6.    要更正权限,对您的 EC2 实例运行以下命令。

$ sudo chown root:root /home
$ sudo chmod 755 /home
$ sudo chown ec2-user:ec2-user /home/ec2-user -R
$ sudo chmod 700 /home/ec2-user /home/ec2-user/.ssh
$ sudo chmod 600 /home/ec2-user/.ssh/authorized_keys

7.    结束会话

8.    使用 SSH 连接到实例。

方法 3:运行 AWSSupport-TroubleshootSSH 自动化程序

AWSSupport-TroubleshootSSH 安装 Amazon EC2Rescue 工具。安装完成后,此工具会检查并更正在使用 SSH 连接至 Linux 计算机时导致远程连接错误的部分问题。有关更多信息,请参阅如何通过 AWSSupport-TroubleshootSSH 自动化工作流程排查 SSH 连接问题?

方法 4:使用用户数据脚本修复 SSH 权限,并将正确的 SSH 公有密钥添加到 authorized_keys 文件中

重要提示

  • 如果您的实例受实例存储支持或具有包含数据的实例存储卷,则在实例停止时数据将丢失。有关更多信息,请参阅确定实例的根设备类型
  • 如果您的实例是 Amazon EC2 Auto Scaling 组的一部分,则停止实例可能会终止实例。使用 Amazon EMR、AWS CloudFormation 或 AWS Elastic Beanstalk 启动的实例可能是 AWS Auto Scaling 组的一部分段。在这种情况下,是否会发生实例终止取决于您的 Auto Scaling 组的实例缩减保护设置。如果您的实例是 Auto Scaling 组的一部分,请在开始执行解决步骤之前,暂时从 Auto Scaling 组中删除该实例
  • 停止和启动实例会更改实例的公共 IP 地址。在将外部流量路由到您的实例时,最佳做法是使用弹性 IP 地址,而不是公有 IP 地址。

1.    打开 Amazon EC2 控制台

2.    从导航窗格中选择实例,然后选择尝试启动的实例。

3.    停止该实例

4.    依次选择 Actions(操作)、Instance Settings(实例设置)、Edit User Data(编辑用户数据)。

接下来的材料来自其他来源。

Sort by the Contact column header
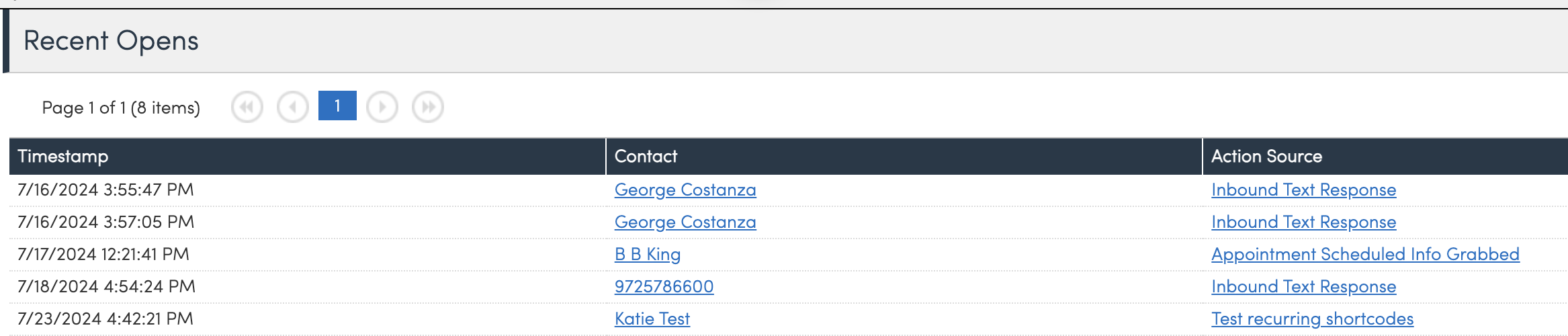1568x336 pixels. click(x=646, y=157)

5.    将以下用户数据脚本复制到 Edit User Data (编辑用户数据) 对话框,然后选择 Save (保存)

Content-Type: multipart/mixed; boundary="//"
MIME-Version: 1.0

--//
Content-Type: text/cloud-config; charset="us-ascii"
MIME-Version: 1.0
Content-Transfer-Encoding: 7bit
Content-Disposition: attachment; filename="cloud-config.txt"

#cloud-config
cloud_final_modules:
- [scripts-user, always]

--//
Content-Type:
    text/x-shellscript; charset="us-ascii"
MIME-Version: 1.0
Content-Transfer-Encoding: 7bit
Content-Disposition: attachment; filename="userdata.txt"

#!/bin/bash
OS_USER=@@@@@@
chown root:root /home 
chmod 755 /home
chown $OS_USER:$OS_USER/home/$OS_USER -R
chmod 700 /home/$OS_USER
chmod 700 /home/$OS_USER/.ssh
chmod 600 /home/$OS_USER/.ssh/authorized_keys
--//

注意:OS_USER 的值替换为与从中启动实例的 AMI 关联的用户名。有关更多信息,请参阅连接问题的常见原因中的获取用于启动实例的 AMI 的原定设置用户名

6.    在您的本地计算机上,验证 SSH 公有密钥

7.    如果 SSH 公有密钥的签名不在输出中,则将正确的密钥附加到您在步骤 5 中创建的用户数据脚本。如果签名匹配,则可以跳过此步骤。将 SSH 公有密钥附加到用户数据脚本中,如下面的示例所示。将示例密钥替换为您的 SSH 公有密钥。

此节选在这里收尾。